The Enduring Image of Marilyn Monroe
The coquettish image of Marilyn Monroe, with her gently waved blond hair, porcelain white skin, ruby lips, and black mole, is universally imitated. Her trademark face and figure—modeled after her Hollywood idol Jean Harlow—have become increasingly familiar, not only through her films but also through photographs in magazines and newspapers, paintings by Andy Warhol, postage stamps, her likeness at Madame Tussaud’s Wax Museum, and even female impersonators. Movie studios attempted to duplicate her financial success by creating the copycat blondes Jayne Mansfield and Sheree North: both failed to attain Monroe’s stature.
Since her death in 1962 at the age of thirty-six, a seemingly endless parade of “Marilyns” have imitated Monroe’s image, breathy voice, and blown kisses, each seeking to capture another facet of her personality. Serious film actresses including Theresa Russell, Ashley Judd, and Mira Sorvino have sought to show us the intelligent, thinking Marilyn who self-orchestrated her meteoric career. Singers such as Madonna have tried to resurrect Marilyn, the musical vamp. Others, including Marilyn Manson, have simply used her name to evoke our “mental” image of Marilyn, but then subverted our expectations. Fashion photographers have found Monroe to be of perennial inspiration and have re-created her classic poses over and over again.
This constant reinvention and updating of the “Marilyn” image continues to perpetuate her youthful glamour. Like her contemporaries James Dean and Elvis Presley, who are described as having “died too young,” Marilyn Monroe appears eternally young, immortal. Would the self-aware actress want to be remembered this way?
There is a famous story told by Susan Strasberg, the daughter of Marilyn’s friend Lee Strasberg.
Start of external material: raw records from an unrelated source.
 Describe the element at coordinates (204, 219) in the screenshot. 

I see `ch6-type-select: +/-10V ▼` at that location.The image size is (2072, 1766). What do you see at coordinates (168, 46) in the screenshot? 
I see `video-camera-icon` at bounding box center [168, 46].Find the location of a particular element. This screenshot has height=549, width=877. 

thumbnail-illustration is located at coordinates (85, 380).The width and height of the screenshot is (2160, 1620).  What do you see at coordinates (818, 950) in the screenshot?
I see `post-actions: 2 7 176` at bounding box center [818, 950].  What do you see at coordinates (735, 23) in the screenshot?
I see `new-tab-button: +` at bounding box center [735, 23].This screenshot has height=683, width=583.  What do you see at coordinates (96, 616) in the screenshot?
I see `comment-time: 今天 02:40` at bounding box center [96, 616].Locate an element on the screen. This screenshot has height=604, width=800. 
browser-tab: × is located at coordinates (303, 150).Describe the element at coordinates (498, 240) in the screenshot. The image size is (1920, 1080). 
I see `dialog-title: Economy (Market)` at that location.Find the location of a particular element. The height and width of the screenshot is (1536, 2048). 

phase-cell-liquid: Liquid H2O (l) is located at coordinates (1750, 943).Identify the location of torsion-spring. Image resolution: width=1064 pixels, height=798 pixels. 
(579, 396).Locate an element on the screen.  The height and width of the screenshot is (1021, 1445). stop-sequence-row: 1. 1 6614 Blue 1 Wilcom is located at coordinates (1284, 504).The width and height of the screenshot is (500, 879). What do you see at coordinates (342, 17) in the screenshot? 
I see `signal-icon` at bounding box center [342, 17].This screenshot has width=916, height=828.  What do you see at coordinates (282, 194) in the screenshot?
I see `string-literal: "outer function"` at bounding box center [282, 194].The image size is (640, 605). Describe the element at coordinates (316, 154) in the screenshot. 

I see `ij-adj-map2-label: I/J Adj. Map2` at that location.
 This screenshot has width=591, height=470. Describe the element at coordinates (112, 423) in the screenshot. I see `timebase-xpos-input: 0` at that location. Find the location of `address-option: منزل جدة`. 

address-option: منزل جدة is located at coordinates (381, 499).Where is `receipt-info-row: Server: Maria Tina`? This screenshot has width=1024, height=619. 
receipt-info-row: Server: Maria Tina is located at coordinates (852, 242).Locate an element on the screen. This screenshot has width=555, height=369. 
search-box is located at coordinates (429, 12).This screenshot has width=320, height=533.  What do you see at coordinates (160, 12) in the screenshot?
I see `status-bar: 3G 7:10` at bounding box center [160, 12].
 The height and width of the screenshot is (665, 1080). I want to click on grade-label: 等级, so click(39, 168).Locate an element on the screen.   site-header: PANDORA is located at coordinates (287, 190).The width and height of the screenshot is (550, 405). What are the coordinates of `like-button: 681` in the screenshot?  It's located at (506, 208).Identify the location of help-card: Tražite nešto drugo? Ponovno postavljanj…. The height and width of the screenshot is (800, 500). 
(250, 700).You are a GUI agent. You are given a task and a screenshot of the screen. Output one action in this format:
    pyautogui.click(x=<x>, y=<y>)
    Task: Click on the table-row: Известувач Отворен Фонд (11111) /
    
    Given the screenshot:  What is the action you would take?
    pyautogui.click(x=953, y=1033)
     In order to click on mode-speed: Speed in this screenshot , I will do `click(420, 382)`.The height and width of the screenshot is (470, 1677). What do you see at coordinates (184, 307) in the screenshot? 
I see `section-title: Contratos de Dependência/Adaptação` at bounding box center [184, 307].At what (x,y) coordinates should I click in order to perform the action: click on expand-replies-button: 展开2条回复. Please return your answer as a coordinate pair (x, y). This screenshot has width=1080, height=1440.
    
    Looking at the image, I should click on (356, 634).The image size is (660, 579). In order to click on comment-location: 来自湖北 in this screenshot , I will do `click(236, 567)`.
One day, while Monroe was in New York studying at the Actors Studio, Susan arrived in a taxi to pick her up. The taxi stopped, and Monroe, unpainted and unrecognized, jumped in the back seat. After talking for a while, she said to Susan, “Do you want to see me become Marilyn Monroe?” Susan said, “Yes,” and Monroe began putting on her make-up, fixing her hair, and acting sexier. By the time they reached their destination, she was reborn. As she walked out of the taxi, men were whistling and women begging for her autograph. Monroe understood and enjoyed the irresistible power of the image she had created, but at times her creation seemed to overshadow even her.